11/03/2013
Coffee Capped on Low Roaster Inventory as Brazil Delivery Starts
BLOOMBERG (USA)
Coffee prices are set to stay low as roasters are buying less than usual, rules allowing Brazilian coffee to be delivered in New York come into force and a record global crop compensates for leaf rust losses in Central America.
While countries in Central America and Mexico may lose 4 million to 5 million bags to leaf rust next season, coffee will trade between $1.40 a pound and $1.60 a pound for the next 12 months, said Ricardo Villanueva, president of the private sector committee at the International Coffee Organization. He correctly forecast in September that futures would drop to $1.40 a pound by February and March this year. Arabica for May delivery was little changed at $1.43 a pound in New York.

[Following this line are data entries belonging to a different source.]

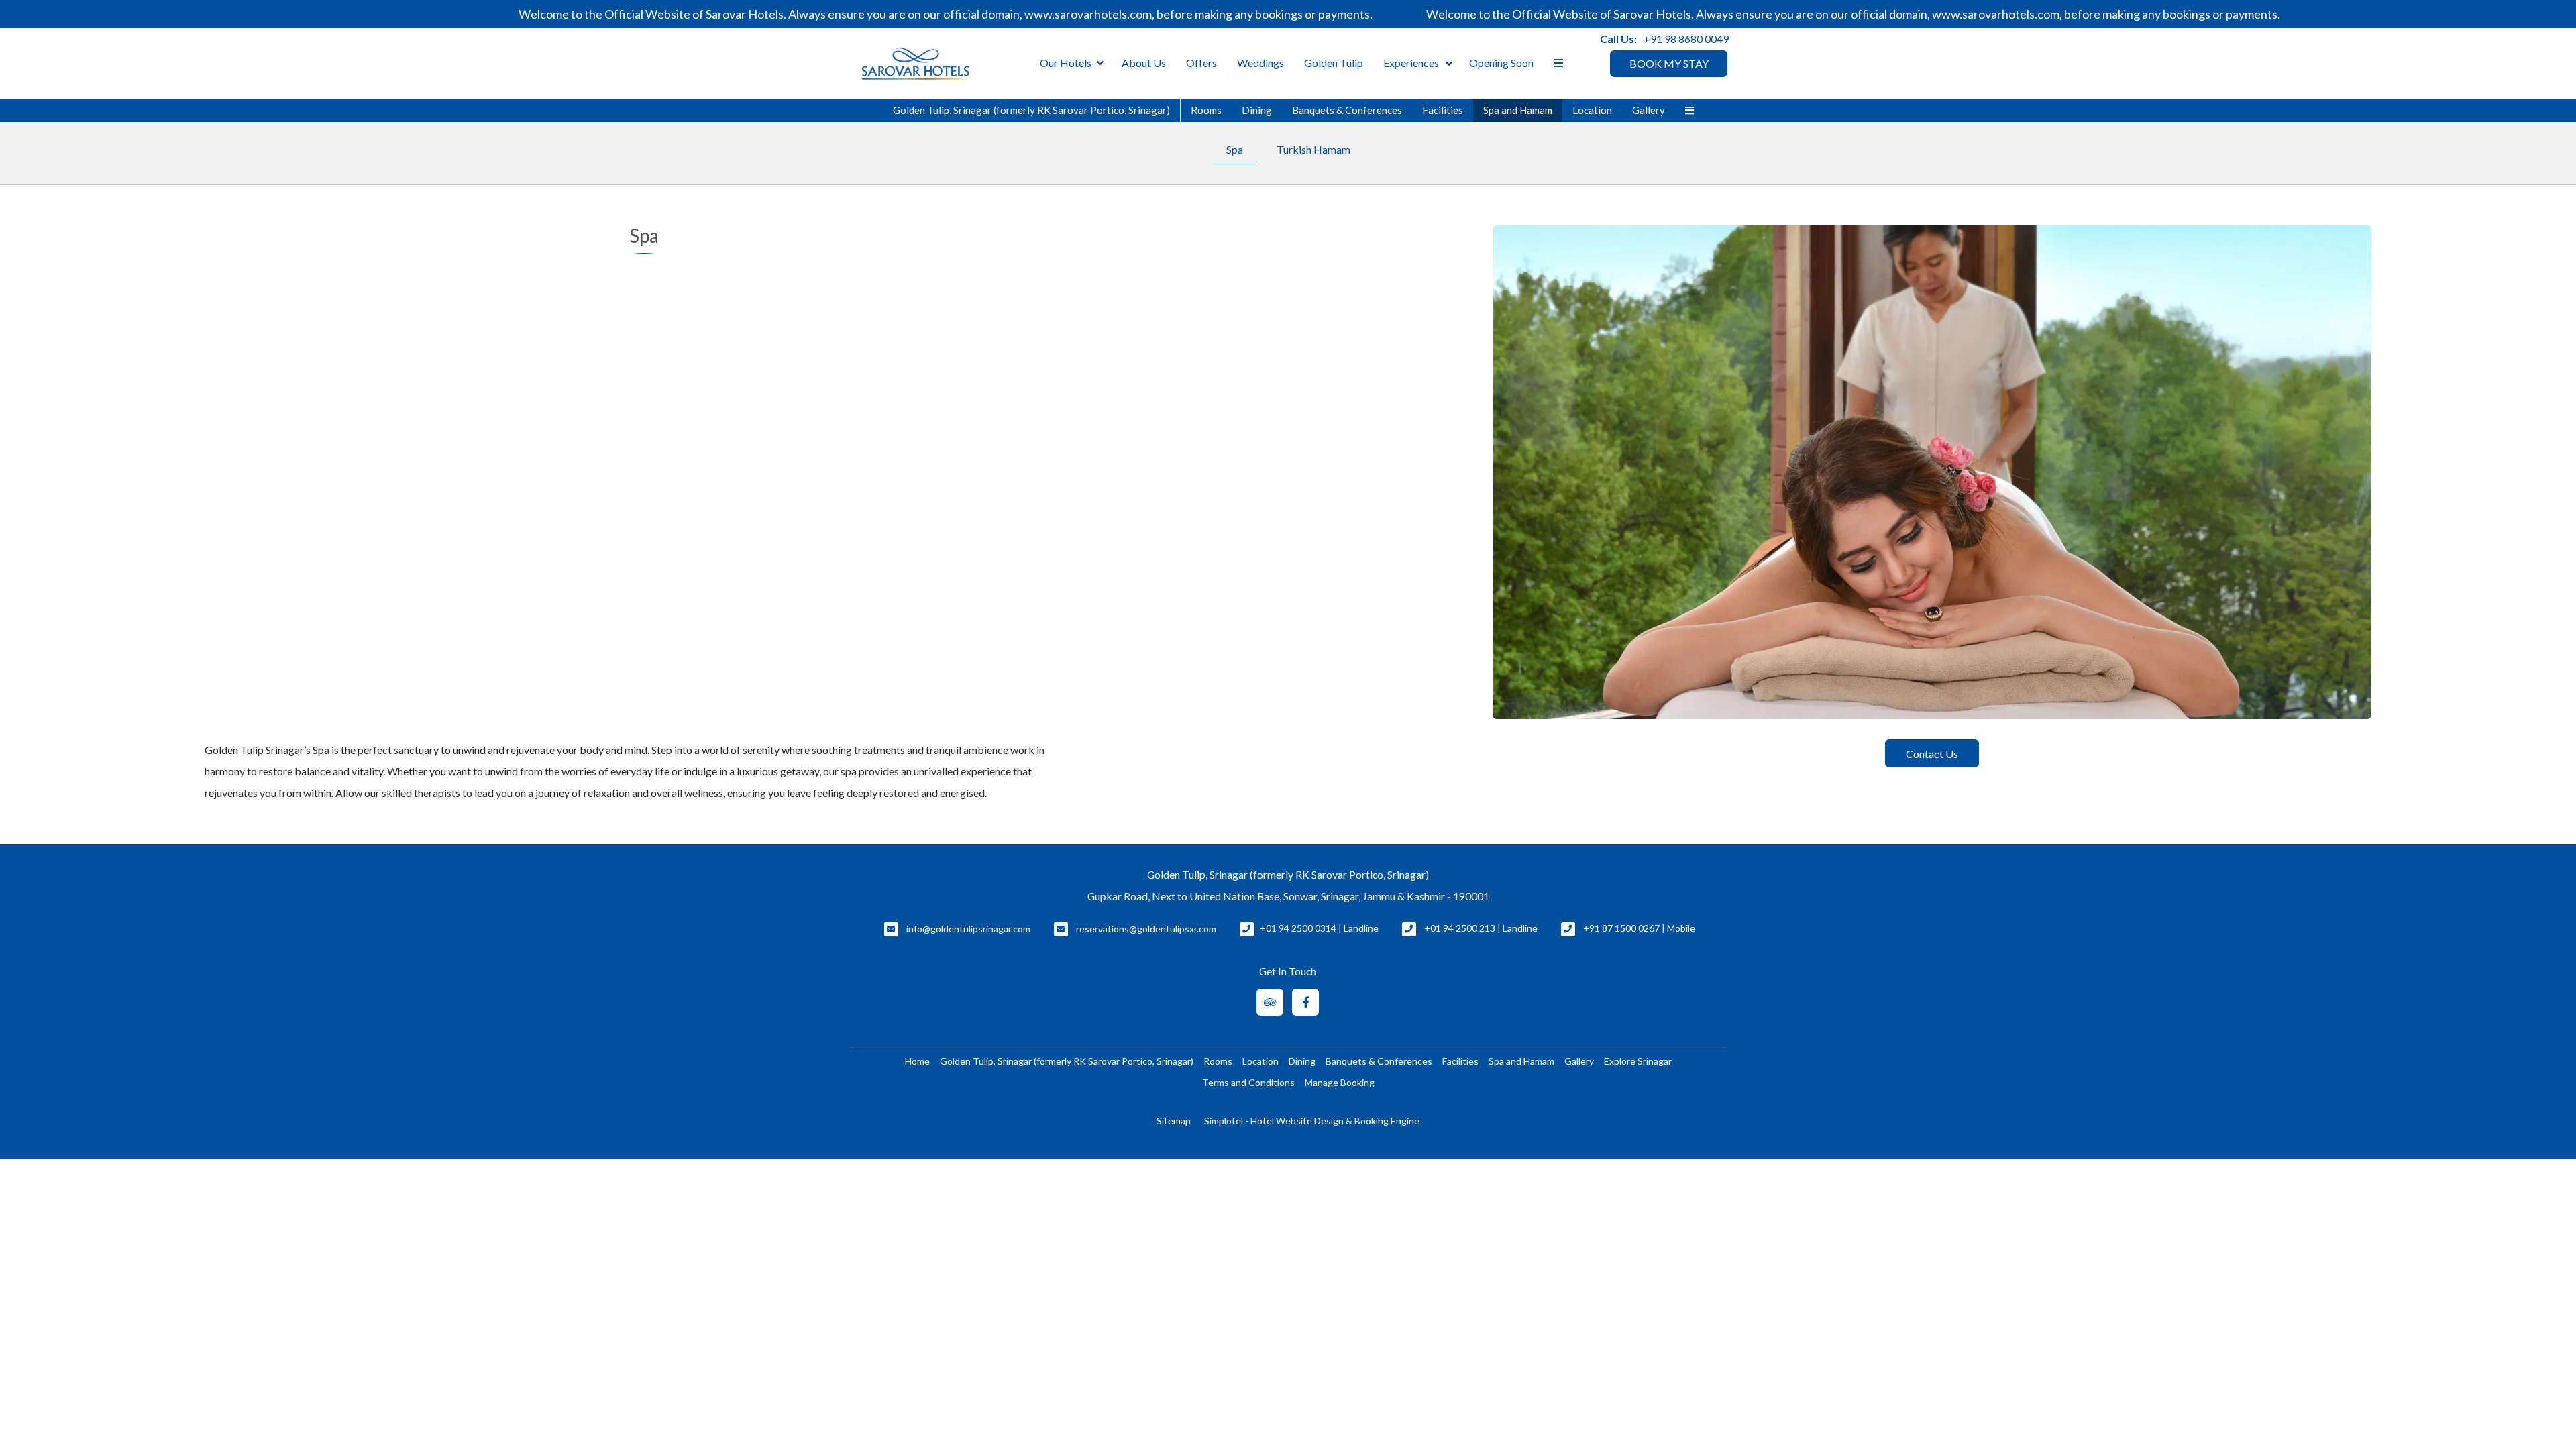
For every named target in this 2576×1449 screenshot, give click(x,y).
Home (917, 1061)
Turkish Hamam (1313, 149)
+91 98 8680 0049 (1686, 38)
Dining (1257, 110)
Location (1592, 110)
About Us (1144, 62)
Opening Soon (1501, 62)
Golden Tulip (1333, 62)
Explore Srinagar (1638, 1061)
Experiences (1411, 62)
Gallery (1648, 110)
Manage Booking (1340, 1082)
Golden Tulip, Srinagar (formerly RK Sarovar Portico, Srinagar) (1031, 110)
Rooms (1206, 110)
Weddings (1260, 62)
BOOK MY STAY (1669, 63)
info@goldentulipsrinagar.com (968, 928)
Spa (1234, 149)
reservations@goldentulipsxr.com (1146, 928)
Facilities (1442, 110)
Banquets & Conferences (1347, 110)
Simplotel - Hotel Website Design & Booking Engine (1311, 1120)
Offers (1201, 62)
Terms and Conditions (1248, 1082)
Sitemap (1174, 1120)
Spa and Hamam (1517, 110)
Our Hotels (1065, 62)
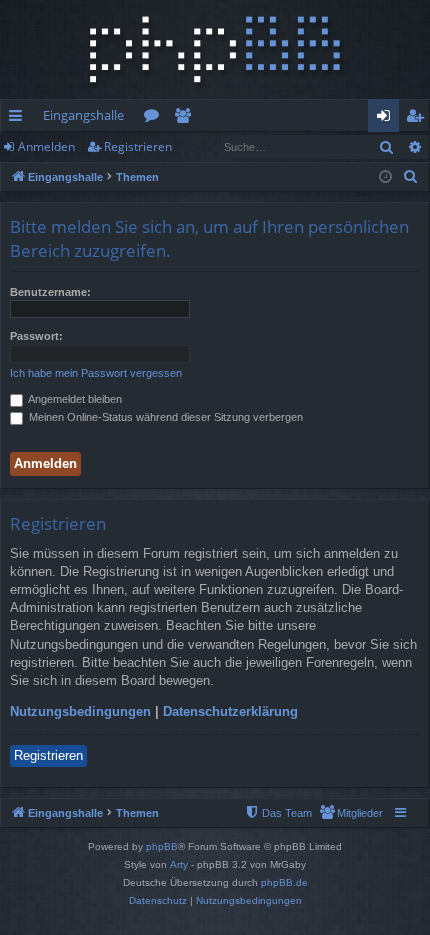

Coffee roasters hold stockpiles to meet their needs for two to three months, said Keith Flury, an analyst at Rabobank International in London. Their holdings are usually higher than that in years when trees in leading grower Brazil enter the lower-yielding half of its cycle, he said. Global coffee output will climb to a record 144.4 million bags in the season started Oct. 1 in most countries, the London-based ICO estimates. ICE Futures U.S. started accepting Brazilian beans this month.
“It’s a buying strategy. People are buying less to keep prices low. They are buying to roast in a month,” Villanueva said in an interview at the ICO’s offices in London on March 5. “As Brazil will start to deliver to the exchange in March 2013, this could keep prices at a low level.”
Arabica coffee futures have dropped 0.6 percent this year after falling 37 percent in 2012, the most in more than a decade. The beans favoured by Starbucks Corp. (SBUX) were the worst performer in the Standard & Poor’s GSCI gauge of 24 commodities last year as stockpiles climbed to the highest since 2010.
ICE Delivery
At the moment, it’s not advantageous for producers in Brazil to deliver to ICE as they are getting better prices in the physical market, said Flavio Ribeiro, a broker at Flavour Coffee in Rio de Janeiro. There have been no Brazilian beans sent for grading yet, Claire Miller, a London-based spokeswoman for the exchange, said by phone from London yesterday. That may change when beans from this year’s crop start entering the market, Ribeiro said. Brazil’s arabica harvest starts in June.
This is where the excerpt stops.